As an advocate, the inclusion of patients as partners was an amazing milestone. Research will only move in the right direction when patients are engaged. I was inspired to move toward research advocacy by Janet Freeman-Daily, who spoke at IASLC’s 2016 North America Conference on Lung Cancer, and she really was the trailblazer regarding patients getting involved in research. I myself had recently gotten involved in the lung cancer peer-review panel for the Department of Defense (DOD). During one of the DOD conversations about biomarkers, I remember one clinician saying, “Let’s face it—it’s like trying to find a minnow in an ocean.” It was disheartening, but as time went on and after a few conversations with researchers who told me that I helped them change their perspectives, I realized how important patients’ voices are in research.

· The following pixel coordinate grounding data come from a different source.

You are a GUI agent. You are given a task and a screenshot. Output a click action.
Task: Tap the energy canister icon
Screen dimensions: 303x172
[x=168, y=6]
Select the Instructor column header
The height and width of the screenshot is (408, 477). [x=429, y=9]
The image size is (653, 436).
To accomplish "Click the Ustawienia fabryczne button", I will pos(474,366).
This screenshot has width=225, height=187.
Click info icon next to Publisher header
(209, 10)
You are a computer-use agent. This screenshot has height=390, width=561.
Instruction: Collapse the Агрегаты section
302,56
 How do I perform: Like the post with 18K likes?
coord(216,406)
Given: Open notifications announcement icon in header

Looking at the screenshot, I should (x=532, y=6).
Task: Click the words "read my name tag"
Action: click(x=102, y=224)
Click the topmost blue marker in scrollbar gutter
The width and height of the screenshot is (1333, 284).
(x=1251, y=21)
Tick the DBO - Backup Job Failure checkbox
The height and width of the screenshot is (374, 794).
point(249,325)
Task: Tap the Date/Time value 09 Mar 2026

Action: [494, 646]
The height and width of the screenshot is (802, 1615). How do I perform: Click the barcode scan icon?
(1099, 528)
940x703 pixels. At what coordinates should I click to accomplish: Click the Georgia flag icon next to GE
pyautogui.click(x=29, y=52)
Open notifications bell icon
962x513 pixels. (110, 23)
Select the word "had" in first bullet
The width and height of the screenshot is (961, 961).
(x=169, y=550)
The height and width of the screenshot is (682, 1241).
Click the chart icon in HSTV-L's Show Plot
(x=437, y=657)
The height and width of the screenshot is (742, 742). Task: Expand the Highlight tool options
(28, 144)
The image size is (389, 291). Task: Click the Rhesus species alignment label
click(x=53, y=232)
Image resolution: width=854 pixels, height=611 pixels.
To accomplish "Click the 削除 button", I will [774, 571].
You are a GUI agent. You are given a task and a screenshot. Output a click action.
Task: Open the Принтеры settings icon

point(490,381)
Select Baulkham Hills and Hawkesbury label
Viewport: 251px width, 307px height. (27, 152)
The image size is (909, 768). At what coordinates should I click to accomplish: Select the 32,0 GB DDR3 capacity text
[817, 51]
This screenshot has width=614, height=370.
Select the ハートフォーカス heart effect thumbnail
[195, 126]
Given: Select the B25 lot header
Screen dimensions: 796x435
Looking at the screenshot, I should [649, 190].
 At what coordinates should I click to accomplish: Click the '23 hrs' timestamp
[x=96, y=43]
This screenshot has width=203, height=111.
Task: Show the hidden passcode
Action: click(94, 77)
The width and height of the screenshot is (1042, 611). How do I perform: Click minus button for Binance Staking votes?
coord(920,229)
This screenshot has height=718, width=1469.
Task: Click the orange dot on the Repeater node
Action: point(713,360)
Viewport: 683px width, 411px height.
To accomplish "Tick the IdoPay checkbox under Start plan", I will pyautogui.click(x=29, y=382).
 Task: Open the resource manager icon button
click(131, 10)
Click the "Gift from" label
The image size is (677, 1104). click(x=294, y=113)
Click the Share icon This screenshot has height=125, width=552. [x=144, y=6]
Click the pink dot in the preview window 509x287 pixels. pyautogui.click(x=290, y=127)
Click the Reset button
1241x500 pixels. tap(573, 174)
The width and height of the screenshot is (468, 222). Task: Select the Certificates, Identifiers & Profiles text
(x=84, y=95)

I remember one scientist telling me very sincerely that I was lung cancer’s biggest nightmare, which was the biggest compliment anyone could give me. That is exactly what I want to be!
But my real success milestones are personal, My dad died a few weeks before I graduated 8th grade, and my first goal was to see all four of my children graduate 8th grade, which I’ve done. And I’ve also seen two of my kids graduate college!
What Will Tomorrow Bring?
When I first got involved in advocacy, I could count on one hand how many trials there were. Research moved at a snail’s pace, but it sped up within the past decade. The past five years brought exciting developments, but the past year was mind-blowing. The understanding of the biology of the disease combined with drug development has advanced tremendously. Historically patients didn’t live long, so no one thought about quality of life or survivorship. I think patients raising their voices in unison saying, yes, I want to survive, but I also want to live, has been a true breakthrough and will hopefully inspire newer endpoints outside of overall survival. I also do believe that long-term effects will be a focus in research.